On sait, au moins depuis Montesquieu, que la séparation des pouvoirs est l'une des conditions du maintien des libertés individuelles. Le pouvoir financier est, comme tous les pouvoirs, dangereux s'il est exercé sans contrôle. Mais il est aussi, dans le même temps, l'un des contre-pouvoirs du pouvoir politique - la réciproque est évidemment vraie. Il est donc sain qu'il puisse effectivement fonctionner comme un contre-pouvoir, et donc de façon indépendante, le pouvoir politique ayant quant à lui la responsabilité de définir les règles et les instruments de contrôle.

La situation actuelle est une illustration évidente de l'utilité de ce contre-pouvoir : n'en déplaise aux bonimenteurs, les agences de notation, parce qu'elles sont indépendantes des pouvoirs politiques, ont pu dire que le roi était nu. Elles l'ont dit trop tard, sans doute, mais elles l'ont dit, et il fallait que quelqu'un le dise. Croit-on qu'une agence de notation contrôlée par les pouvoirs politiques aurait eu cette liberté ou ce courage ? et que nous ne serions pas aujourd'hui en train de nous enfoncer encore davantage dans la crise ?

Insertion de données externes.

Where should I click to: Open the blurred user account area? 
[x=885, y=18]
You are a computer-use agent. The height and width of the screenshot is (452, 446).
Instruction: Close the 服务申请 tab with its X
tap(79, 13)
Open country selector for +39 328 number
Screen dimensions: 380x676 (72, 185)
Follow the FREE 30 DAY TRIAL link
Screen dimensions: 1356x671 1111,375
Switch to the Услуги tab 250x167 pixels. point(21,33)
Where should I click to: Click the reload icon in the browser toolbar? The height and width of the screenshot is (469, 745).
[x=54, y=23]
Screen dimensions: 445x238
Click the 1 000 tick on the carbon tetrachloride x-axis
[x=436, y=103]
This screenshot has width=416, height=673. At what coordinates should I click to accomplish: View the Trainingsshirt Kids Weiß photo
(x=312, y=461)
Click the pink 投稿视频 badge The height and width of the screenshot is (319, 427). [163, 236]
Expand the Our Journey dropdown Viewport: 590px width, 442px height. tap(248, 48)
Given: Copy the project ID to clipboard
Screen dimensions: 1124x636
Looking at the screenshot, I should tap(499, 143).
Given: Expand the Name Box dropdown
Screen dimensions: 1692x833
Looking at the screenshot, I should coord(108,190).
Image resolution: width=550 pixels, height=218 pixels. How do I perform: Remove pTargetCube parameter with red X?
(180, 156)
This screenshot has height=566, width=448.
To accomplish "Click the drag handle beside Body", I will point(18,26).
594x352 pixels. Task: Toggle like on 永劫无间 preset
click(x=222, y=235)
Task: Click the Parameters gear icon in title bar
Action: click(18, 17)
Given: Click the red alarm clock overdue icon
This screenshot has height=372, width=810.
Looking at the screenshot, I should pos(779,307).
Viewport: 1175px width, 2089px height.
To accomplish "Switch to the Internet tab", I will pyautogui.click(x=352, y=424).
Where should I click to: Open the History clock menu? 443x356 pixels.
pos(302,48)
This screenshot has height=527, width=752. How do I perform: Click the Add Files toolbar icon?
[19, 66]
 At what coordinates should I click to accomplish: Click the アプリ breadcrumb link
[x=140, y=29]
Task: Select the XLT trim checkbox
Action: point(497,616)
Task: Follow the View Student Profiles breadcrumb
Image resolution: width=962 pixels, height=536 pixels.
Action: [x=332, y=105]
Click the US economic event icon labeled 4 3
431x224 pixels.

Des réformes du système financier sont sans doute nécessaires. Il faut certainement renforcer les pouvoirs des autorités de régulation, et le faire au niveau au moins européen. La séparation des banques de dépôt et des banques d'investissement est peut-être souhaitable. Mais l''Etat, lui, doit consacrer toute son énergie et son intelligence à fixer les règles. Car laisser l'Etat gérer lui-même l'économie ou la finance, c'est comme infiltrer des policiers dans les réseaux mafieux : ça semble intelligent au début, et ça finit toujours par mal tourner.


9. Pour conclure

L'heure de vérité approche pour François Hollande. Il a su, jusqu'à présent, avancer et gagner sa place en finale grâce à sa virtuosité dans l'art de la synthèse et du non-dit. S'il veut battre Nicolas Sarkozy, et conduire la France, il va maintenant devoir se découvrir, et exposer clairement le chemin et l'ambition qu'il propose pour la France. Il va devoir prendre le risque de déplaire, sur un certain nombre de sujets, à ceux qui l'ont soutenu.

Il lui appartient désormais de montrer qu'il a le caractère d'un homme d'Etat.